Upon completion of the two day survey training and from attending the talk on nautical archaeology, many more people are now more aware of the benefits and limitations of doing maritime archaeology. Ships' Timbers certainly is better equipped to draw on more people with an ability to carry out survey work on the foreshore with subsequent data analysis. This will really help when we come to survey the Flying Foam.
 
And finally, do we know what our west shore survey feature is? No not yet.

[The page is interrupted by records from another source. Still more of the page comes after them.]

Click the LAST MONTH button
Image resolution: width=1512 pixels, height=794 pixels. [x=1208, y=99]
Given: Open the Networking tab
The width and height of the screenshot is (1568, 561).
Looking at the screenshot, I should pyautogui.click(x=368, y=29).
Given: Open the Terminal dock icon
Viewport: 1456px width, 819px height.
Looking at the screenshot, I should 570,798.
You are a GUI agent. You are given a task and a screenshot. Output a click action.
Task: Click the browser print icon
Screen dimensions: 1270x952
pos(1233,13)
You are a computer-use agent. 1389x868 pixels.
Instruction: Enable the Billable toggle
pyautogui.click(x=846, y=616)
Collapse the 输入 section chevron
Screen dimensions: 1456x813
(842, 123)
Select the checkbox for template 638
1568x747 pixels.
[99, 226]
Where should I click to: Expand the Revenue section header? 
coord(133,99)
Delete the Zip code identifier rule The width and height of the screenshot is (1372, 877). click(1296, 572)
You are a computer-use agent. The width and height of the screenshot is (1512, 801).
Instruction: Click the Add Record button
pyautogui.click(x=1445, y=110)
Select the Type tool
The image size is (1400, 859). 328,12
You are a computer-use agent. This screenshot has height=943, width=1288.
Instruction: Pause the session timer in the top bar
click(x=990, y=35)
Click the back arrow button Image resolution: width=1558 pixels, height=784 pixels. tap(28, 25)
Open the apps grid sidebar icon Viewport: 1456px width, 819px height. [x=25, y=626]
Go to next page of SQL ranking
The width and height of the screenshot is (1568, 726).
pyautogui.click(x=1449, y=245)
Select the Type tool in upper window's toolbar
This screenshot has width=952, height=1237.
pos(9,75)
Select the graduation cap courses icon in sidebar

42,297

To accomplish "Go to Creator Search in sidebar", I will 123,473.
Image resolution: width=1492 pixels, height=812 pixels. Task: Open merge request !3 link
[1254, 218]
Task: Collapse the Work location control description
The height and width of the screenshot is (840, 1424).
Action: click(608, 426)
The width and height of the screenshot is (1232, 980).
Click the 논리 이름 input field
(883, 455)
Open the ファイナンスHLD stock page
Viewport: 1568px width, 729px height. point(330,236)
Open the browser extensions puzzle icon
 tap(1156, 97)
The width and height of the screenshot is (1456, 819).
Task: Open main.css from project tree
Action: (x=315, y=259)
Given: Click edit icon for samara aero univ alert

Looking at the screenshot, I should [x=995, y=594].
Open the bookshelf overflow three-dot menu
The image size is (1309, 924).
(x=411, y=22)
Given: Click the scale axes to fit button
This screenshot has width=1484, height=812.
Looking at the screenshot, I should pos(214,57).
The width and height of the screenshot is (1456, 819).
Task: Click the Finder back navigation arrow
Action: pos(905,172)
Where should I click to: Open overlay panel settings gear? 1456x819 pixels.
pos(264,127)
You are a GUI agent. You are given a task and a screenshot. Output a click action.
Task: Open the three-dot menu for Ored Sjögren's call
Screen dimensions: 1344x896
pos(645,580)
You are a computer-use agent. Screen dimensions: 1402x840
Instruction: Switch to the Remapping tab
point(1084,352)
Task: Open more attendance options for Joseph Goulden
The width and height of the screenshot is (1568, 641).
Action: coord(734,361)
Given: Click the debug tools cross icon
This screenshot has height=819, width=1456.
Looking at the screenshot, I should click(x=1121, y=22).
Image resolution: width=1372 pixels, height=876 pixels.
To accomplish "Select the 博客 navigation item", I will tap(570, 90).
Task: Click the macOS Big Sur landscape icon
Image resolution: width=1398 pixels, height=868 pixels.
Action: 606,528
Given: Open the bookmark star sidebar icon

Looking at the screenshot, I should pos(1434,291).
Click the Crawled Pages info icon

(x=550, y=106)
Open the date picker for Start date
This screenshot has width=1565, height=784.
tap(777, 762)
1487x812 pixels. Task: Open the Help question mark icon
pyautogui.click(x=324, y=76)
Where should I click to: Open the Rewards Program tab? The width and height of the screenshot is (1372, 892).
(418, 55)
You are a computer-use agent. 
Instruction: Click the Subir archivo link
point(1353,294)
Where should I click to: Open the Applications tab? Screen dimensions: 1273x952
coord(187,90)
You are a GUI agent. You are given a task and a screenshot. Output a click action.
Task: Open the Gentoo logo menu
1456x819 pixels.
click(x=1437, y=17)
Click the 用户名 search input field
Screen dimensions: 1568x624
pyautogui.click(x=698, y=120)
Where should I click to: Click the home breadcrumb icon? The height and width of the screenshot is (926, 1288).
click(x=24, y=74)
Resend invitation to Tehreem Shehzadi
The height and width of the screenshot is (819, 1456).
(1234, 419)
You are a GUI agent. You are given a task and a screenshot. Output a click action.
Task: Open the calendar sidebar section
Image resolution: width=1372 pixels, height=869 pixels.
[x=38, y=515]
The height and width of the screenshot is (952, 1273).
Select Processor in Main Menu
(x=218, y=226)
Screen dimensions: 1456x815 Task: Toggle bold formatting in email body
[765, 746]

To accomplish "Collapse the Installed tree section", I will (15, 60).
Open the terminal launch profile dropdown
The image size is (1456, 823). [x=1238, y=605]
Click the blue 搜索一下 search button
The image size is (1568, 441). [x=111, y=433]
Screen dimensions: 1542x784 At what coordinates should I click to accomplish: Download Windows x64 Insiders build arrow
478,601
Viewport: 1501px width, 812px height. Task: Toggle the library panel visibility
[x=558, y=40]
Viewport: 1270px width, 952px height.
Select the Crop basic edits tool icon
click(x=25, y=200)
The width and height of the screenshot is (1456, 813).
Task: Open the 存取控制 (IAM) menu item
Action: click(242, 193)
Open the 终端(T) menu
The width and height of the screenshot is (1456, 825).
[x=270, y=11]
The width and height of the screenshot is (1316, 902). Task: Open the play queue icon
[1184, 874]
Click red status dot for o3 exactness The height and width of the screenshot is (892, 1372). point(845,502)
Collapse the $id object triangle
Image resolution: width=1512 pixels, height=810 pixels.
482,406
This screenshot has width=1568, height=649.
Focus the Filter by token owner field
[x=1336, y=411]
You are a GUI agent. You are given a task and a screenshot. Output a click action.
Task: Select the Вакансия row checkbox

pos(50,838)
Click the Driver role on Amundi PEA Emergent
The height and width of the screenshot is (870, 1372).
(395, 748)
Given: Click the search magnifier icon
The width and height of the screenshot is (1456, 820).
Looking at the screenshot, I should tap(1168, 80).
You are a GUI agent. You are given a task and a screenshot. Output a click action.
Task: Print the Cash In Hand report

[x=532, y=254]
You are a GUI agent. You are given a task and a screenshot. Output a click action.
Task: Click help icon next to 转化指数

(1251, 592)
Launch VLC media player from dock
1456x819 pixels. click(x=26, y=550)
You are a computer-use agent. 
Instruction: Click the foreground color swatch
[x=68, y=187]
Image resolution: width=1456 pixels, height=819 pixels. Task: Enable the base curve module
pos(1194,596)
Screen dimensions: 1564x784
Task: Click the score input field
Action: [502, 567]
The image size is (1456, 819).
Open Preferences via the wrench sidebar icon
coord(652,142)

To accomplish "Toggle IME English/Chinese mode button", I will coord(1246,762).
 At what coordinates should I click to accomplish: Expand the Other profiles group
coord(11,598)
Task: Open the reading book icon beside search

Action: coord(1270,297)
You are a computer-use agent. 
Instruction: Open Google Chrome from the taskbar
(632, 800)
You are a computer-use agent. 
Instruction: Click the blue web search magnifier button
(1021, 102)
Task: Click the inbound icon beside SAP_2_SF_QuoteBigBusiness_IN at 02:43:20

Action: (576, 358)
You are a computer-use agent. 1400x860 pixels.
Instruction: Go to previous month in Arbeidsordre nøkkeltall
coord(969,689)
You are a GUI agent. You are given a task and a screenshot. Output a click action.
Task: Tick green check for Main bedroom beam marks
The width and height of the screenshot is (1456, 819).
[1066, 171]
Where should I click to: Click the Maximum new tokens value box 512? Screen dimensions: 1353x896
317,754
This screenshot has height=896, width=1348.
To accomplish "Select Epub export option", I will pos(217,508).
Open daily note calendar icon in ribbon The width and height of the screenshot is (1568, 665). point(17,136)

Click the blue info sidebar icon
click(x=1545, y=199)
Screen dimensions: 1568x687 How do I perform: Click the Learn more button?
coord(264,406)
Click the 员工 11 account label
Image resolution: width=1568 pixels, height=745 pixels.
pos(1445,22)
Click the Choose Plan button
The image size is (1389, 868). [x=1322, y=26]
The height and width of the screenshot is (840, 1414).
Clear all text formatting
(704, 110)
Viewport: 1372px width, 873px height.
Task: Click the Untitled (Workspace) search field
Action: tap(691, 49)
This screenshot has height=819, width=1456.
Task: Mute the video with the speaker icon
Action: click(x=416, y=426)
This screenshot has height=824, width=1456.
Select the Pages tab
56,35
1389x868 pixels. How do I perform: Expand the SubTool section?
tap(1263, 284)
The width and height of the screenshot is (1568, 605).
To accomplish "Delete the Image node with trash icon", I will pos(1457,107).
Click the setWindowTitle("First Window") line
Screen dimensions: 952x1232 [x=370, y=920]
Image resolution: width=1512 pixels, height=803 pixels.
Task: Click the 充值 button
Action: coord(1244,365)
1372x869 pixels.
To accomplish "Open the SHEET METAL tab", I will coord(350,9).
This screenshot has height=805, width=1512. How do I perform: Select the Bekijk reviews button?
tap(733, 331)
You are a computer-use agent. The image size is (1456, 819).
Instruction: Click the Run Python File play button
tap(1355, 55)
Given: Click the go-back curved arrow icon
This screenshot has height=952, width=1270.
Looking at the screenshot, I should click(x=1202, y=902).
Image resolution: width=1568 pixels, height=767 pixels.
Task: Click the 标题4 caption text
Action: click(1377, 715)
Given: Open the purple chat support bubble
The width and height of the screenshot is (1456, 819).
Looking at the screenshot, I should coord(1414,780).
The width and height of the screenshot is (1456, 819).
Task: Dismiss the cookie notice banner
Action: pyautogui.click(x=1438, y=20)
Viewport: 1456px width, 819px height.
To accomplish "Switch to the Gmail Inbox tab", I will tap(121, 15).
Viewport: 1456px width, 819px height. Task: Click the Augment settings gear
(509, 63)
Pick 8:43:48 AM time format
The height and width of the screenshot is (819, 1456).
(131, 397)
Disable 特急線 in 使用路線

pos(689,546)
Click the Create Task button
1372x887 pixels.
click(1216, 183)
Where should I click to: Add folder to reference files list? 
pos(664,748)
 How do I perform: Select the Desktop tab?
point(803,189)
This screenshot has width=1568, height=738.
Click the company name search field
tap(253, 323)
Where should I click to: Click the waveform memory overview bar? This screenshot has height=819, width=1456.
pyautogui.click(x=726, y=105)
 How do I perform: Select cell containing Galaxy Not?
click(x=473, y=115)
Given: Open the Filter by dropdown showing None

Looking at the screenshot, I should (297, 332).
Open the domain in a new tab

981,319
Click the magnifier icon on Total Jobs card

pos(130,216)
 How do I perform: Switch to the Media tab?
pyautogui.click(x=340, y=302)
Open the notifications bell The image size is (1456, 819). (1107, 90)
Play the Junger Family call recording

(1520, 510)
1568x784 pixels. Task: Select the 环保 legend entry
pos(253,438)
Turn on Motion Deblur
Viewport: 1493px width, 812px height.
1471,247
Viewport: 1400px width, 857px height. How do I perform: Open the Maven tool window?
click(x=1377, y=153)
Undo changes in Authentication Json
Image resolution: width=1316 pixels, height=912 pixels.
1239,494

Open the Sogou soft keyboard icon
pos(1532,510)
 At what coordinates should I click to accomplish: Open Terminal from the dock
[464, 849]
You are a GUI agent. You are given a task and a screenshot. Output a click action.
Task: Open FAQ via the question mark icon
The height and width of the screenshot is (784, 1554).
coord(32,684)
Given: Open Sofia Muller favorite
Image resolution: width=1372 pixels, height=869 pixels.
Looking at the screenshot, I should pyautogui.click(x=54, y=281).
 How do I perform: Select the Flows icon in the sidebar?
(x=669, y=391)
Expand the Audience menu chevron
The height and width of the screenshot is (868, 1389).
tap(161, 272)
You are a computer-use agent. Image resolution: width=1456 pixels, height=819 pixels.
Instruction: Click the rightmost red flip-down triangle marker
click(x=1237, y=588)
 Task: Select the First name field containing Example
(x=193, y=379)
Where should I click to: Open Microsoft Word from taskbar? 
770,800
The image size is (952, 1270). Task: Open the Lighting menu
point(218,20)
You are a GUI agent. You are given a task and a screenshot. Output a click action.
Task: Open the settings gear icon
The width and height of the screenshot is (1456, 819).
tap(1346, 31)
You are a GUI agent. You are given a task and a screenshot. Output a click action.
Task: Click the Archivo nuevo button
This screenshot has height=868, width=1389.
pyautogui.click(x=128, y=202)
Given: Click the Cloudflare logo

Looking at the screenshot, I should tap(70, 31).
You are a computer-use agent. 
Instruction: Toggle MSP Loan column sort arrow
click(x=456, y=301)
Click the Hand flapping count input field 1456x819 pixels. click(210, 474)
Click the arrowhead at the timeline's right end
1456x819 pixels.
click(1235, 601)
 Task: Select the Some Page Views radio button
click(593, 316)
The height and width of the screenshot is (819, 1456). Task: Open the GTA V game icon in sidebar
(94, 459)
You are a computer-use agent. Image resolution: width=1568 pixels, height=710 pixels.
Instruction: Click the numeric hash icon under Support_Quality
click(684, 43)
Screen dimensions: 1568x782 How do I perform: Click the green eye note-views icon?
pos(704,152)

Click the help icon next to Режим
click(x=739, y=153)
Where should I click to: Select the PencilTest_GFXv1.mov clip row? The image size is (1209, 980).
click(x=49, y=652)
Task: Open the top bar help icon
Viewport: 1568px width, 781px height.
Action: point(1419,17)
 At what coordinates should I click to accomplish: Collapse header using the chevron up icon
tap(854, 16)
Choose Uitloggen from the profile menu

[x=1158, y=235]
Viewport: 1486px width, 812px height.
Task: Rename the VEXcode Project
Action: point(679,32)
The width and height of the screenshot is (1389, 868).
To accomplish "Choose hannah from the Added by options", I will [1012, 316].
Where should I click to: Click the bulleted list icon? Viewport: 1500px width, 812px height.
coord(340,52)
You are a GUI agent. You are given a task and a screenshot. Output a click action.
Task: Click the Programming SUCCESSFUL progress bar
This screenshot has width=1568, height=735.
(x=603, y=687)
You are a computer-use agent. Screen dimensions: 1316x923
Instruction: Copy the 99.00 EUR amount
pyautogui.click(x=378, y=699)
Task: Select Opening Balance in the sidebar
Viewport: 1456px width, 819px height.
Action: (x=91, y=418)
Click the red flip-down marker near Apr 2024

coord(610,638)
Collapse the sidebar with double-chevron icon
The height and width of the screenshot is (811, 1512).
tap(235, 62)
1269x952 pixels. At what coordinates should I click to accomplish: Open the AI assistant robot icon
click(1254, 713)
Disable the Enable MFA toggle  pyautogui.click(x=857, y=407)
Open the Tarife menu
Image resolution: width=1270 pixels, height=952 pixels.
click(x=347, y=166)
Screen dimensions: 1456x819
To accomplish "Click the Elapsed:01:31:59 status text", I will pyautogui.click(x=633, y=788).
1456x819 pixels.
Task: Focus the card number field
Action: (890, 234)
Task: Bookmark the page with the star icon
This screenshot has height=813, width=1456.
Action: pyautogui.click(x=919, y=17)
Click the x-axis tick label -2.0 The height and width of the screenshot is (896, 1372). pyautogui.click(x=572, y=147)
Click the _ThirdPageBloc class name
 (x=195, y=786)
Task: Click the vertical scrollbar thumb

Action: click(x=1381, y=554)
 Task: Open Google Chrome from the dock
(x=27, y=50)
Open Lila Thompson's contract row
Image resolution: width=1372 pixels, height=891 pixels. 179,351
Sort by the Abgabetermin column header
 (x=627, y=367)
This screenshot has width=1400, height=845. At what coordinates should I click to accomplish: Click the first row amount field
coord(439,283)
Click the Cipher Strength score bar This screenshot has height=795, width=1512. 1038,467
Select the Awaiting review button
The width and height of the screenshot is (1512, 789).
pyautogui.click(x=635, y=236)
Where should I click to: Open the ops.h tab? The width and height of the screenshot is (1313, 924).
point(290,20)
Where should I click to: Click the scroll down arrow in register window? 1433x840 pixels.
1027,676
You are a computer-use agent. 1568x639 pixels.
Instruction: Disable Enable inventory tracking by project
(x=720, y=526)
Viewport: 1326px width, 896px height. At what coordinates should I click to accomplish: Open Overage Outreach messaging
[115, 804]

So just like the Diamond - the mystery continues!
 
Acknowledgements
 
Ships' Timbers would like to thank CADW for providing the funding for this weekend event, to the Nautical Archaeology Society and Ian Cundy and Bill Turner for their knowledge and professional instruction in the delivery of the talk and course across the weekend on the west shore, to the West Shore Beach Café for letting us use their café for the theory part of the course and for the marvellous refreshments provided at the talk in the Town Hall, to Blind Veterans - Llandudno for the use of the IT facilities, to everyone who attended the talk at Llandudno Town Hall and also to those who gave a donation to help the Children in Need Appeal, and to everyone who attended the Survey Days on the west shore Llandudno 



1 comment:

  1. WELL DONE TO ALL ,VERY SAD TO MISS THIS GREAT WEEKEND.